◆ TASK BRIEF ◆
Pick out the lines below that include the string "computer".

◆ SUPPLIED RECORDS ◆
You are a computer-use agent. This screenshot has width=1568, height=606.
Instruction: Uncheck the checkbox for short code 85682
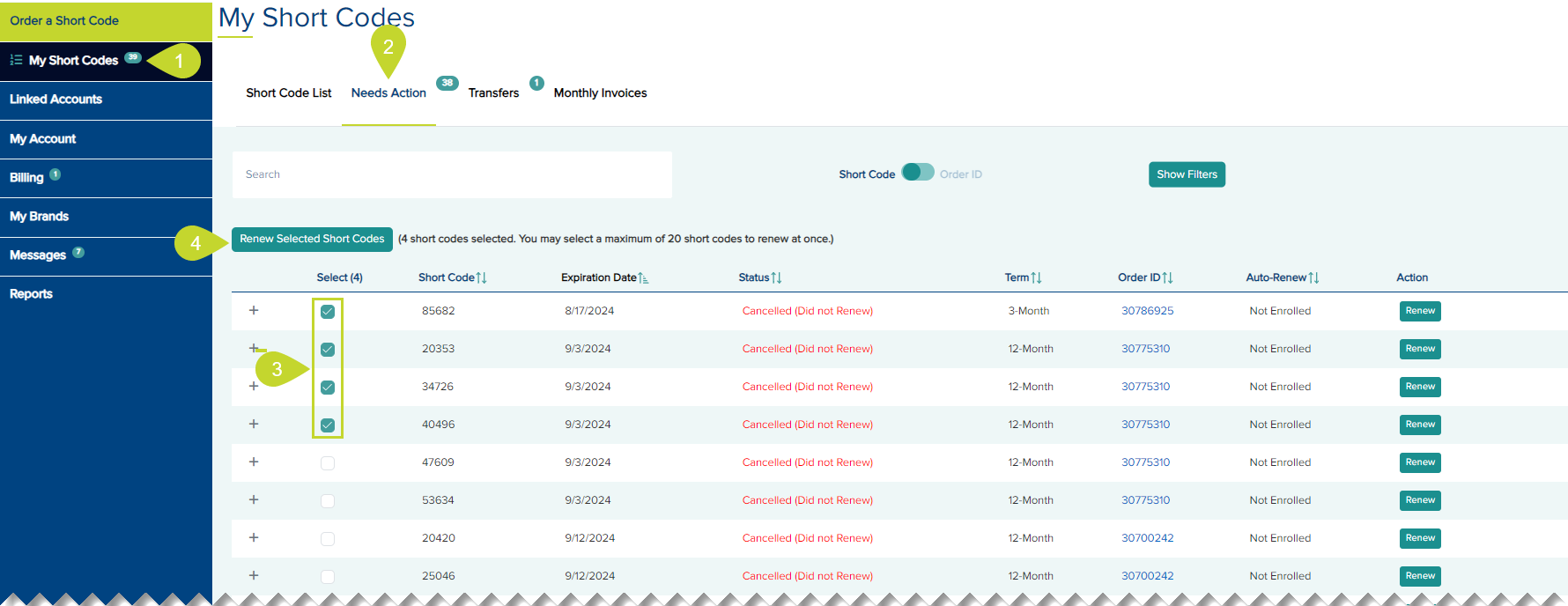(328, 312)
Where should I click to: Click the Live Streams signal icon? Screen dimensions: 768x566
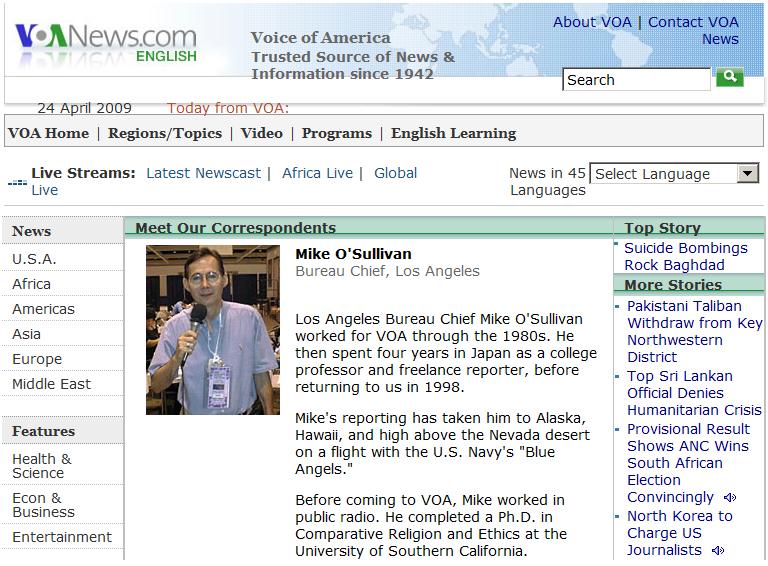click(17, 182)
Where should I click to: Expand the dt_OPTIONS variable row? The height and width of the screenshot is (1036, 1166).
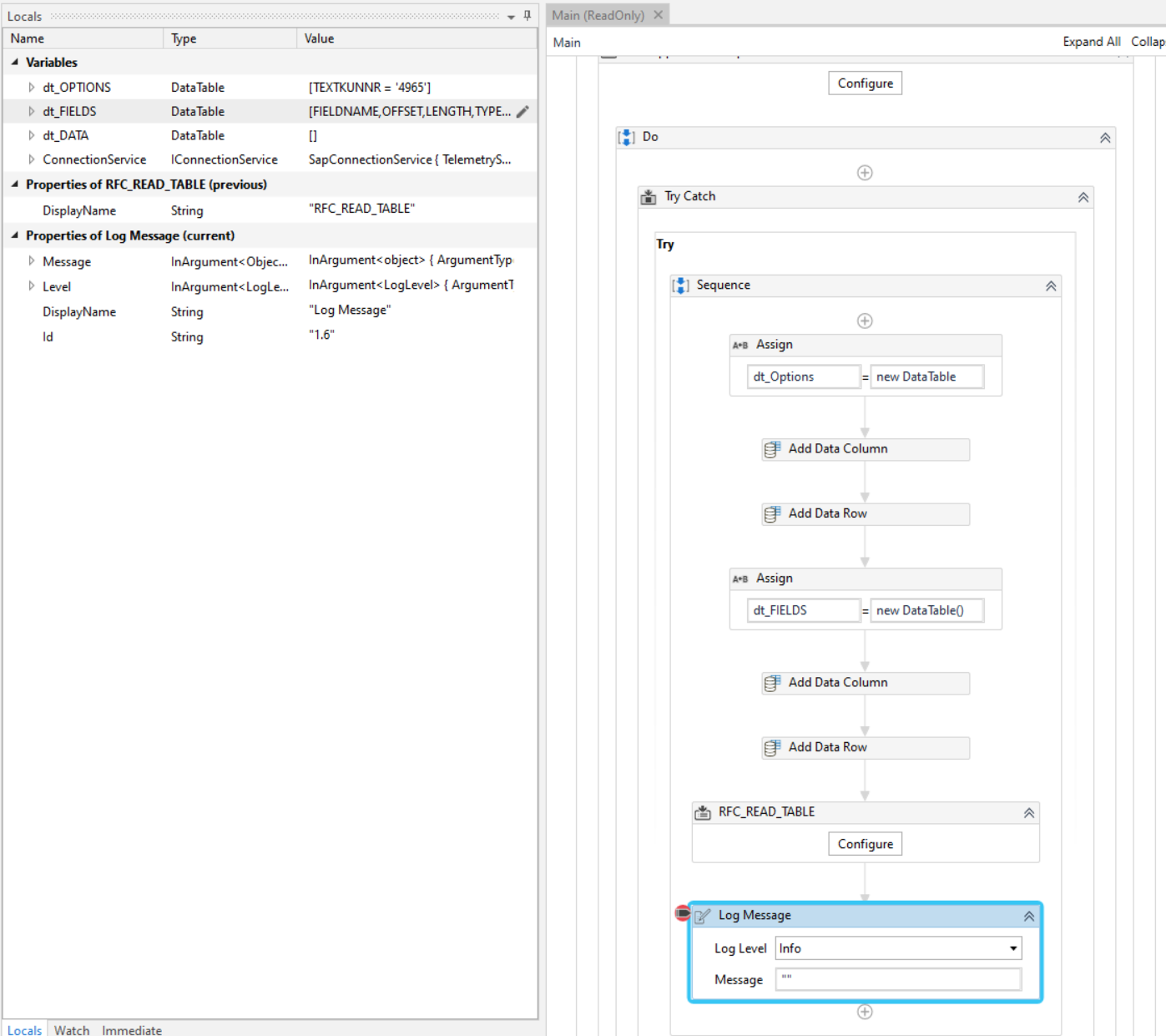(31, 86)
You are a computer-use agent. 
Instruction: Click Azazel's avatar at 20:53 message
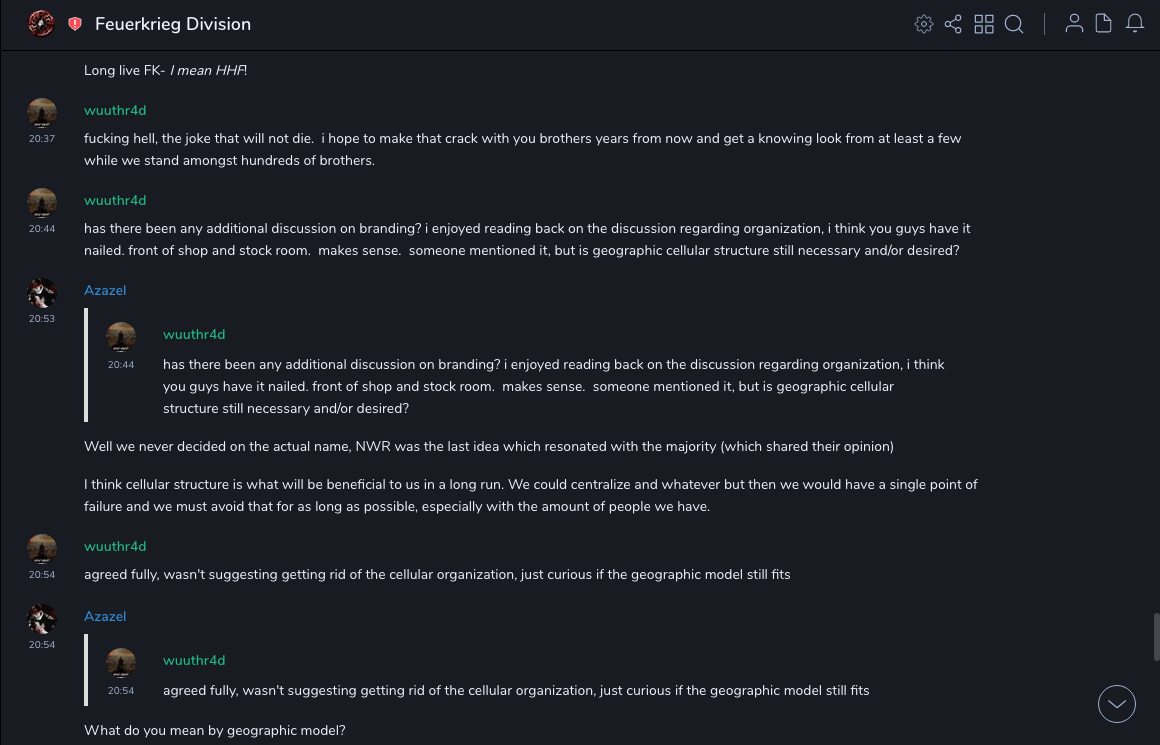pyautogui.click(x=42, y=293)
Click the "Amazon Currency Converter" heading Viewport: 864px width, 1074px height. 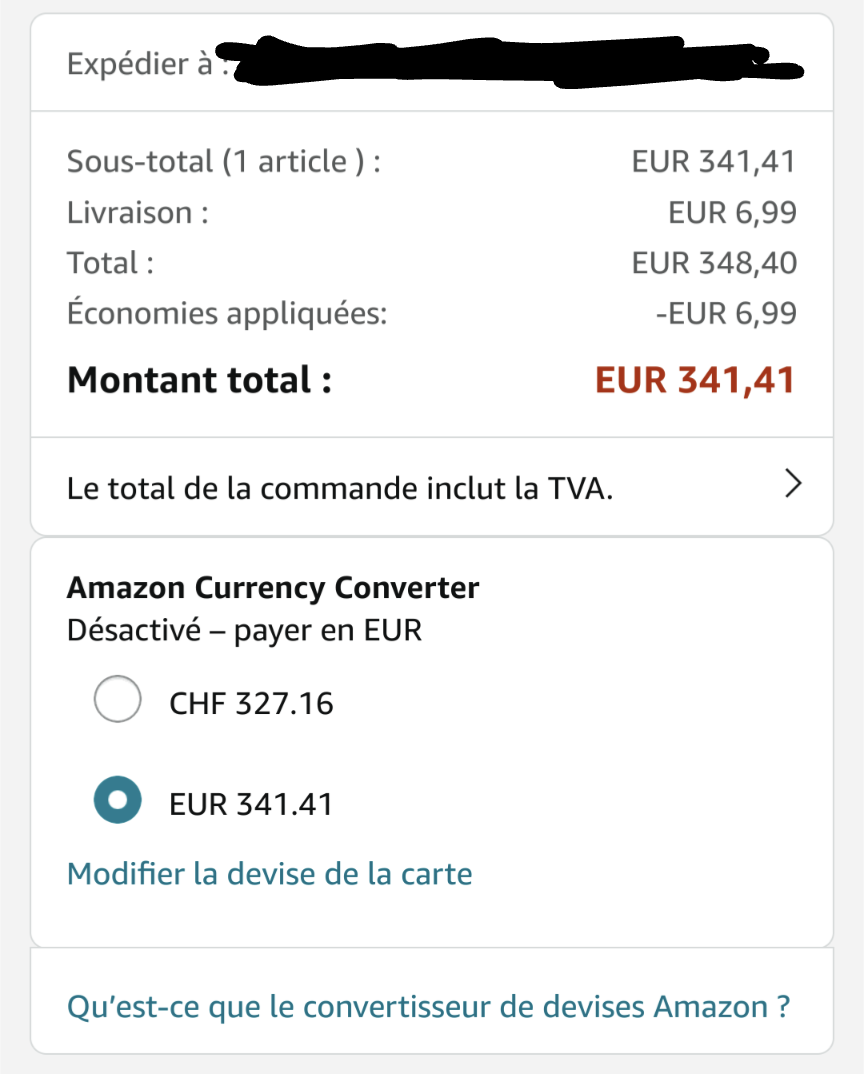coord(273,588)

◆ RESPONSE TO THIS TASK ◆
You are a computer-use agent. This screenshot has width=1568, height=606.
You are a computer-use agent. 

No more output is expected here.